所属 | ① 東京大学 大学院新領域創成科学研究科 | |
---|---|---|
氏名 | ① 三浦 史仁 | |
AMED 事業 |
課題名 | メチロームおよび多重エピゲノム解析の支援 |
代表機関 | 東京大学 | |
代表者 | 三浦 史仁 |
血中セルフリーDNA、1本鎖DNAリガーゼ
血中セルフリーDNA(cfDNA)は低侵襲なバイオマーカーとして近年注目を集めている。cfDNAの中でもヌクレオソームサイズの140-160塩基対のDNAフラグメント(nucleosome-size cfDNA:nscfDNA)はよく研究されているが、このほかにも血中には50塩基程度の1本鎖DNA(ultra-short cell-free DNA:uscfDNA)が大量に存在することが見いだされている(文献1)。最近になって、これらnscfDNAとuscfDNAの血中存在量や存在比は被験者の健康状態に依存して変化することがわかってきた。血中cfDNAの挙動を理解するには、これまでのようにnscfDNAのみを分析するよりは、uscfDNAとnscfDNAの双方を一体的に調べる方が良いのかもしれない。しかし、uscfDNAは1本鎖であるため、従来の2本鎖DNAのみに対応したプロトコールを用いてもシークエンシングライブラリーを調製することができない。cfDNA全体を分析するためには1本鎖DNAも含めて全てのサンプル中のDNAをライブラリー化することが可能な技術が必要となるのである。また、uscfDNAは汎用されているcfDNA精製キットでは再現性良く回収することが出来ないこともわかっている。nscfDNAとuscfDNAを同時に分析するためには、そのことに適したcfDNAの精製法を用いる必要がある(文献1)。

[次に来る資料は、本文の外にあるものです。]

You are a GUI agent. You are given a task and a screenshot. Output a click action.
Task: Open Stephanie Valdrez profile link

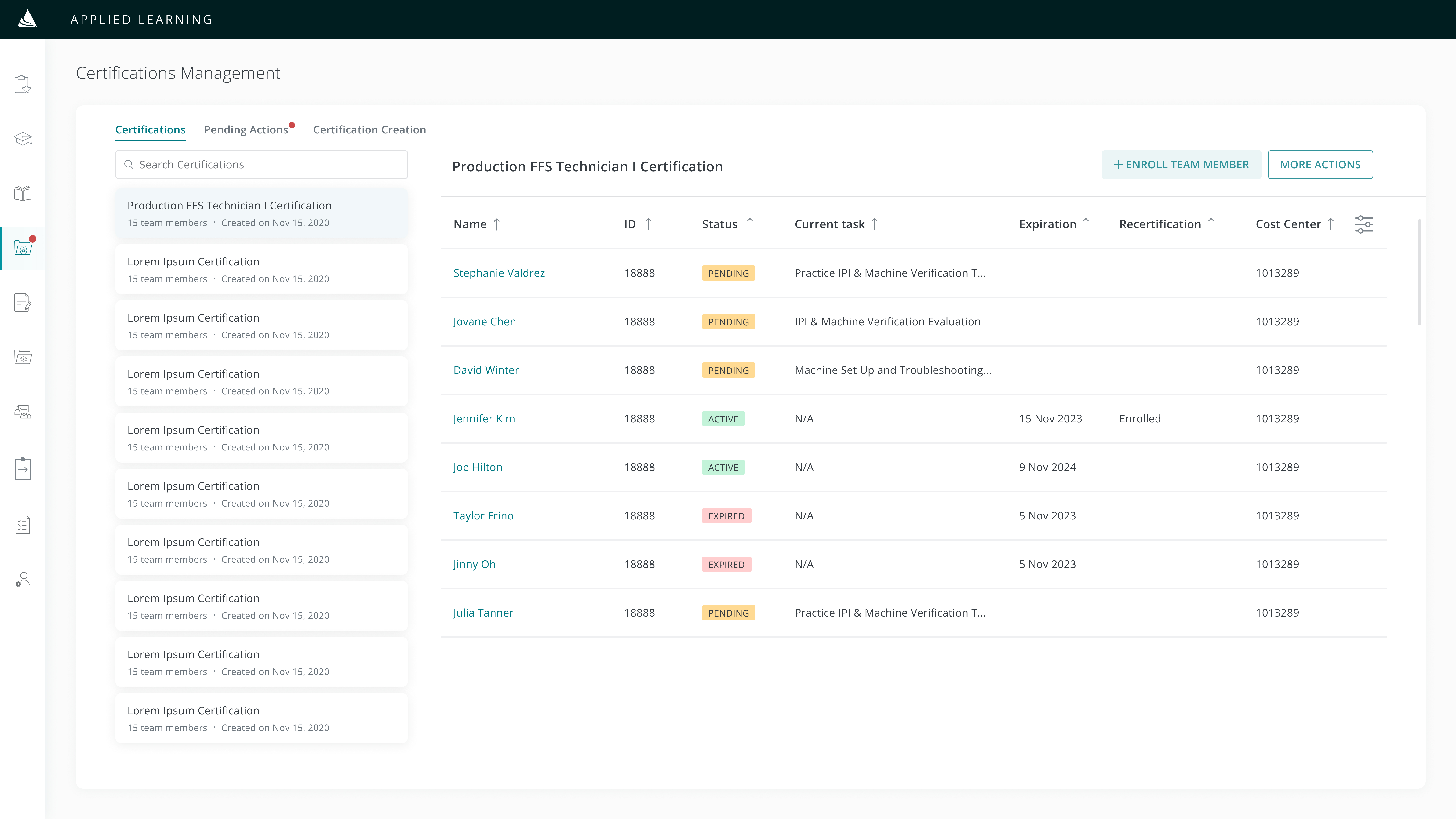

当グループはメチローム解析技術の開発過程で1本鎖DNA同士を高効率に連結することが可能な1本鎖DNAリガーゼ(single-strand DNA ligase:SDL)を同定した(文献2)。この酵素をもう一つの独自開発技術であるVaccinia virus topoisomerase I(TOPO)によるアダプター連結技術と組みあわせることにより、1本鎖DNAから高効率にシークエンシングライブラリーを調製することが可能なSDL-TOPO法を開発することに成功している(文献2)。SDL-TOPO法はさまざまなDNAの分析に利用可能であるが、中でもcfDNAの分析では血中に存在する全てのDNA断片をライブラリー化することが可能である。そこでcfDNAの分析を希望する国内の研究者に対してこの技術を通じたcfDNAに特化した支援を開始することにした。
- Hisano O. et al., BMC Biology, 2021, 19, 225
- Miura F. et al., Nucleic Acids Research, 2025, 53, gkaf054
0)コンサルティング
1)血清・血漿の受領
2)cfDNAの精製
3)SDL-TOPO法実施
4)ライブラリーのクオリティチェック(リアルタイムPCR、電気泳動)
5)配列決定機関へのライブラリー送付(1~2ヶ月間)
6)配列データの受け取り、1次解析
7)解析結果報告
8)追加解析についての相談等
当グループは、これまで培ってきたメチローム解析技術を基盤として、多重エピゲノム解析の実現を目指したさまざまな開発を進めている。そういった技術の1つとして特定の短い塩基配列を特異的に認識してメチル化するMTaseの開発がある。例えば、CCジヌクレオチドを認識するCCMTはエピゲノム解析のプローブとして有望である。このほかにも複数のMTaseを開発して組み合わせることにより、1つのDNA分子上に複数のエピゲノム情報を書き込む多重エピゲノム解析を実現することが可能となるだろう。このような多重エピゲノム計測技術を組織切片中の特定の細胞集団に適用して、そのエピジェネティックな特性を明らかにしていくことが、このグループが目指す技術開発のゴールである。